* _SET PROBLEM_
In the bug report below, which batman-adv version was used in the setup built to reproduce the problem?

--- SELECTION ---

Bug #213
closedbatman-adv gets confused if multiple interfaces sharing the same macaddr are bridged to multiple VLANs on the same batX interface
0%
Description
How to reproduce this bug:
if I create 2 VLANs on the top of a bat0 interface and then I bridge bat0.x with eth0.x and and bat0.y with eth0.y, and if eth0.x and eth0.y share the same MAC address, the batman-adv routing engine gets crazy.
Infact, if I try through another host facing to bat0.x or/and bat0.y to do a batctl traceroute pointing to the MAC address of the host who shares the same MAC address, I can see that the routing path changes unexpectedly, getting right for a while and then randomly gets wrong, such as in a loop fashion.
At the moment, in order to avoid this behaviour, the best workaround I found is having different MAC addresses on every interface bridged on a different vlan configured the same mesh cloud interface (let's assume bat0, for example). It's not so much pratical, especially for who wants to configure (and then bridge with external interfaces) many VLAN interfaces on the batman-adv mesh.
I'm going to categorize it as a "bug", since it's a batman-adv related problem and I think it should be great if it could be solved.
Files
Updated by Marek Lindner over 9 years ago
- Assignee set to Simon Wunderlich
Thanks for opening the bug report. We will go through each component to see what might be going on.
Simon, should BLA be fine with this kind of setup ?
Updated by Alessandro Bolletta over 9 years ago
Also tried with BLA without success. It is the same bug I was talking about on IRC.
Updated by Marek Lindner over 9 years ago
Alessandro Bolletta wrote:
Also tried with BLA without success. It is the same bug I was talking about on IRC.
I know what this is about. The BLA question was for Simon, not for you. Everything is under control. ;)
Updated by Alessandro Bolletta over 9 years ago
Sorry for the intrusion but I just thought it could be helpful :)
Updated by Simon Wunderlich over 9 years ago
Before we try blaming BLA (which obviously is always a good idea ;] ), I'd like to ask a few specific questions how to reproduce the problem - I've tried to reproduce it in my KVM setup but didn't see any looping or problems.
This is the setup I tried to reproduce:
- Create two hosts with the same setup as described below
- Created br-lan10 which includes bat0.10 and eth1.10. MAC address was adopted from bat0.10
- Created br-lan20 which includes bat0.20 and eth1.20. MAC address was adopted from bat0.20
- br-lan10, br-lan20, bat0.10 and bat0.20 share the same MAC address, eth1.10 and and eth1.20 share the same MAC address
- batman-adv uses eth0 between the two hosts to connect. eth1 is actually not connected in this setup
- Both hosts used different MAC addresses for eth0, eth1, and bat0 respectively
- batman-adv 2014.4.0 was used
- I can ping from br-lan10 of one device to the other, as well as br-lan20. Also batctl traceroute works
Does this setup resemble yours, or did I misunderstand something? I can't reproduce that problem here so far.
Another question: Do you happen to use the same MAC address among different hosts? That is not supposed to work, since it would be treated as roaming by batman-adv.

--- RAW DATA ---

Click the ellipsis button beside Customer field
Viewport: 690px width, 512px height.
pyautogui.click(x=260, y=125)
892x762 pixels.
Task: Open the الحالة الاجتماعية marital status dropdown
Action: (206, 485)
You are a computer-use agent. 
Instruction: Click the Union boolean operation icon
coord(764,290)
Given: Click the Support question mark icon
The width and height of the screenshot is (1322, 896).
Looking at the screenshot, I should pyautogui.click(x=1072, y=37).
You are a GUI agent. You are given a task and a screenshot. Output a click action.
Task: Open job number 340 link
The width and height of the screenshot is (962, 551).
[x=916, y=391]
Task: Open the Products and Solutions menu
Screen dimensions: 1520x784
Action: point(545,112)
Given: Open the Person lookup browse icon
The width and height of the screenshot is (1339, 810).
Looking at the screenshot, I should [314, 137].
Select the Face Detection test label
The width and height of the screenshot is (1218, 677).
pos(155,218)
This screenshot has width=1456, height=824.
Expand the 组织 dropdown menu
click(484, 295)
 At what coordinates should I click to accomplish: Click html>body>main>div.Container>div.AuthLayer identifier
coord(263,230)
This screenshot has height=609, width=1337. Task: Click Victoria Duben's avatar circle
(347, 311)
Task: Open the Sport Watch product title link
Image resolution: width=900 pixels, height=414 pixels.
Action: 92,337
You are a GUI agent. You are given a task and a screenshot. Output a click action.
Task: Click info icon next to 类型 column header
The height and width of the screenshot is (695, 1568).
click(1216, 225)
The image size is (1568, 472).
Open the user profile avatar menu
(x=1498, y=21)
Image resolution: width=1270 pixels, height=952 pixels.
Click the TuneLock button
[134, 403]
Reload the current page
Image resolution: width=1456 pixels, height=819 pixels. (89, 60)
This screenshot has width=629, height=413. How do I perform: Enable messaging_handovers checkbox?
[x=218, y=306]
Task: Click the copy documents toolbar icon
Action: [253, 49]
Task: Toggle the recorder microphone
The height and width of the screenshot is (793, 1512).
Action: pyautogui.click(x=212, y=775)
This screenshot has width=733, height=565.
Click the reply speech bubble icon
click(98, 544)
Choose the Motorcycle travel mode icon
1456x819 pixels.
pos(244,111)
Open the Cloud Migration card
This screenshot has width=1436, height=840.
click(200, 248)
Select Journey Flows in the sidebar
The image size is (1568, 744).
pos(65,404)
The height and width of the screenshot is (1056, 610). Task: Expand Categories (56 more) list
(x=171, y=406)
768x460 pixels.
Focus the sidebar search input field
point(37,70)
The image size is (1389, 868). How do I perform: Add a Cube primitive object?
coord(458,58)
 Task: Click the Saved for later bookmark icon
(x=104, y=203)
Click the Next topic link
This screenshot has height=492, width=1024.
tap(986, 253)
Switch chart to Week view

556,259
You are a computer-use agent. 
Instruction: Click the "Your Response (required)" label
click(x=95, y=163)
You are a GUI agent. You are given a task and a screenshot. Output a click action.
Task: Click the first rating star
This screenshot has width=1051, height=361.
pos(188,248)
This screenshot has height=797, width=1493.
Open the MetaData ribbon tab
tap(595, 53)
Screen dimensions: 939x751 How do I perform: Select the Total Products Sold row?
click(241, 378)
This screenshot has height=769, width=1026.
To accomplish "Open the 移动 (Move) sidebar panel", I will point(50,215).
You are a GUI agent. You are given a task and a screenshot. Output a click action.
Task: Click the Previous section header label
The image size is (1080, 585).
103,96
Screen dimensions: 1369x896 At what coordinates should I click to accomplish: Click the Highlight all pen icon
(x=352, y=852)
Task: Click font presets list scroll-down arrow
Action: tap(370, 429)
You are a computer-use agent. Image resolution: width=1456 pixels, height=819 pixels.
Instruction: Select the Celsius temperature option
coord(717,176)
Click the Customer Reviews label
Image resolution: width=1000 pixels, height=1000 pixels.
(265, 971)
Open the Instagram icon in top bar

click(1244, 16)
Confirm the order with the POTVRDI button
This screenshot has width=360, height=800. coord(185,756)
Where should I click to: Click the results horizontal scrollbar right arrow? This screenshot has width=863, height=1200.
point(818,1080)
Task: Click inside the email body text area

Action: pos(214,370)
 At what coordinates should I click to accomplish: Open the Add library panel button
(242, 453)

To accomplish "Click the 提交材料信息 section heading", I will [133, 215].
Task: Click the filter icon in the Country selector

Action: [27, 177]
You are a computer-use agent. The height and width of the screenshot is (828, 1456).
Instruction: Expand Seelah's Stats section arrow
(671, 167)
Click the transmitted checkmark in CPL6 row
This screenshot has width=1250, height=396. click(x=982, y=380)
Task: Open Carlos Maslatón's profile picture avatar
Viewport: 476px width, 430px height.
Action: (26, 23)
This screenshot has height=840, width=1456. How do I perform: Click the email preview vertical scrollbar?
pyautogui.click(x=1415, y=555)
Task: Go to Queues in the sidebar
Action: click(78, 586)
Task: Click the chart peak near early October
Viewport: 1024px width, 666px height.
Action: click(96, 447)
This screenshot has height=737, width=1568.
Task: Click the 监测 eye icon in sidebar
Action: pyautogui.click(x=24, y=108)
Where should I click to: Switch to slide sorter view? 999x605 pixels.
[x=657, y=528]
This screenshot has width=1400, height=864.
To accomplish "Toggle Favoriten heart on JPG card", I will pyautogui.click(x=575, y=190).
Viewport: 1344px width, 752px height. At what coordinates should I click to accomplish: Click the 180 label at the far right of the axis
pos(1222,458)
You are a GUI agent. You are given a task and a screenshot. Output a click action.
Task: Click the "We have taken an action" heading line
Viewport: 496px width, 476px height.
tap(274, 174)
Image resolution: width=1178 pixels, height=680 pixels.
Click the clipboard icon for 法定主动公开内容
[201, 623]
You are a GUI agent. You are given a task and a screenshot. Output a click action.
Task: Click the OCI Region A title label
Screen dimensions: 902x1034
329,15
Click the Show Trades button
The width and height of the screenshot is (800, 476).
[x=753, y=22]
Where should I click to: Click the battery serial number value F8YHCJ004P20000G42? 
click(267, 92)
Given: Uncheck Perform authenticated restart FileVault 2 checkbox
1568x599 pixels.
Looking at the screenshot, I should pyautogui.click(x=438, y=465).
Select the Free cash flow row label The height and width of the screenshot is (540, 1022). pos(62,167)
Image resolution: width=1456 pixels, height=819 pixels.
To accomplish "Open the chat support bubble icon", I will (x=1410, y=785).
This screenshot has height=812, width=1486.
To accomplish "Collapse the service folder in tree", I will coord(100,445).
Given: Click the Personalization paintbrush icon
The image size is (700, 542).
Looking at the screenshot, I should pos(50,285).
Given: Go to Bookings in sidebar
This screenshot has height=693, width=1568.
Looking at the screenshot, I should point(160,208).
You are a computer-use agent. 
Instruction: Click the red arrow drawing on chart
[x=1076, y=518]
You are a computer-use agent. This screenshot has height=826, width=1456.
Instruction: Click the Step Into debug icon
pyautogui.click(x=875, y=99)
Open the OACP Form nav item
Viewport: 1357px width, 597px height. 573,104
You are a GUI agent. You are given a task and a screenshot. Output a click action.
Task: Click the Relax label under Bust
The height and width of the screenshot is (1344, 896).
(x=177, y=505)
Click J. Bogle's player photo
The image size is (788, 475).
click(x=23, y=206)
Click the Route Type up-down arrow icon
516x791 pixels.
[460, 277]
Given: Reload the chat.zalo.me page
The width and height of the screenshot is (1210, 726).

---

* _EXERCISE SOLUTION_
batman-adv 2014.4.0